The Fenland Study (n = 10,865) confirms a clear inverse relationship between resting heart rate and VO₂ max: the fitter you are, the lower your resting heart rate (Gonzales et al., 2023). A 3D plot for this is in the next slide.

\[\text{VO}_2\text{max} = \text{MET} \times 3.5\] \[\text{Athletes (high fitness)} \approx 55 \ \text{mL/kg/min} \qquad \text{Sedentary (low fitness)} \approx 33 \ \text{mL/kg/min}\]

Source: Gonzales, T. I., Jeon, J. Y., Lindsay, T., Westgate, K., Perez-Pozuelo, I., Hollidge, S., Katrien Wijndaele, Rennie, K., Forouhi, N., Griffin, S., Wareham, N., & Brage, S. (2023). Resting heart rate is a population-level biomarker of cardiorespiratory fitness: The Fenland Study. Resting Heart Rate Is a Population-Level Biomarker of Cardiorespiratory Fitness: The Fenland Study, 18(5), e0285272–e0285272. https://doi.org/10.1371/journal.pone.0285272

A 3D representation

Two-sample t-test: Is the heart rate difference between groups statistically significant?

A two-sample t-test assesses whether the difference in means between two independent groups is statistically significant. Here, it is used to compare resting heart rate between athletes and sedentary adults to determine if the observed difference reflects true variation or random chance.

Hypotheses:

\[H_0: \mu_{\text{Athlete}} = \mu_{\text{Sedentary}} \quad \text{(no real difference in means)}\]

\[H_1: \mu_{\text{Athlete}} \neq \mu_{\text{Sedentary}} \quad \text{(means are significantly different)}\] We use Welch’s t-test which does not assume equal variances between groups. A p-value < 0.05 means we reject \(H_0\).

\[t = \frac{\bar{x}_1 - \bar{x}_2}{\sqrt{\dfrac{s_1^2}{n_1} + \dfrac{s_2^2}{n_2}}}\]

Two-sample t-test: Results

result <- t.test(athlete_heartrate_data, sedentary_heartrate_data)
print(result)
## 
##  Welch Two Sample t-test
## 
## data:  athlete_heartrate_data and sedentary_heartrate_data
## t = -11.321, df = 24.273, p-value = 3.589e-11
## alternative hypothesis: true difference in means is not equal to 0
## 95 percent confidence interval:
##  -24.17598 -16.72402
## sample estimates:
## mean of x mean of y 
##     51.25     71.70

The p-value is significantly below 0.05 hence we reject \(H_0\).

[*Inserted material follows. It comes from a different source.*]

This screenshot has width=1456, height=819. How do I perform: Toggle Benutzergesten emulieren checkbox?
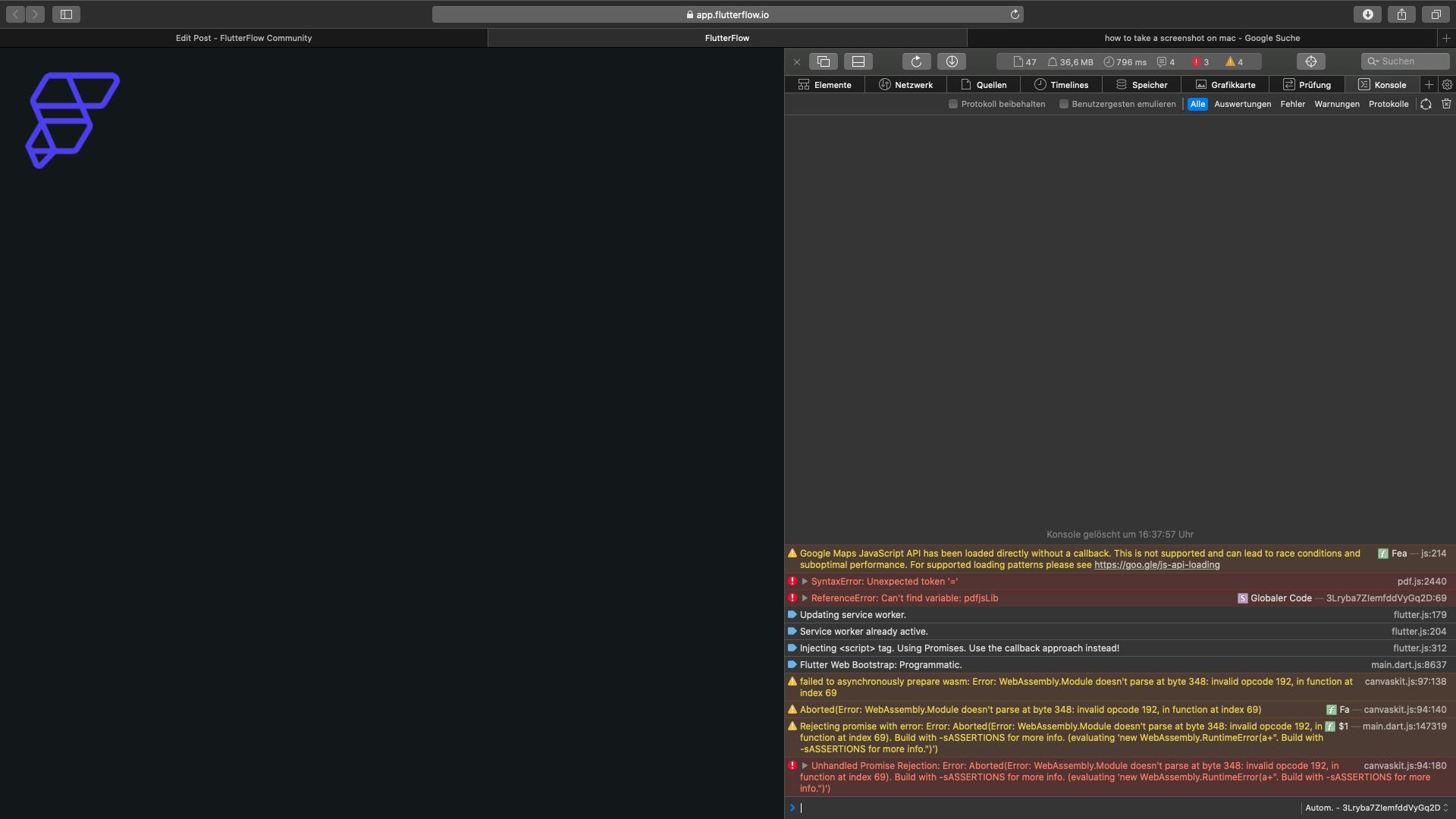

There is strong statistical evidence that athletes have a significantly lower resting heart rate than sedentary adults.

Final Takeaway

“Statistics is the grammar of science.” — Karl Pearson

This analysis demonstrates how statistical methods help translate physiological signals like ECG-derived heart rate into meaningful biological insights.

Athletes exhibit lower resting heart rates and higher cardiorespiratory fitness than sedentary adults, with statistically significant differences confirmed through analysis.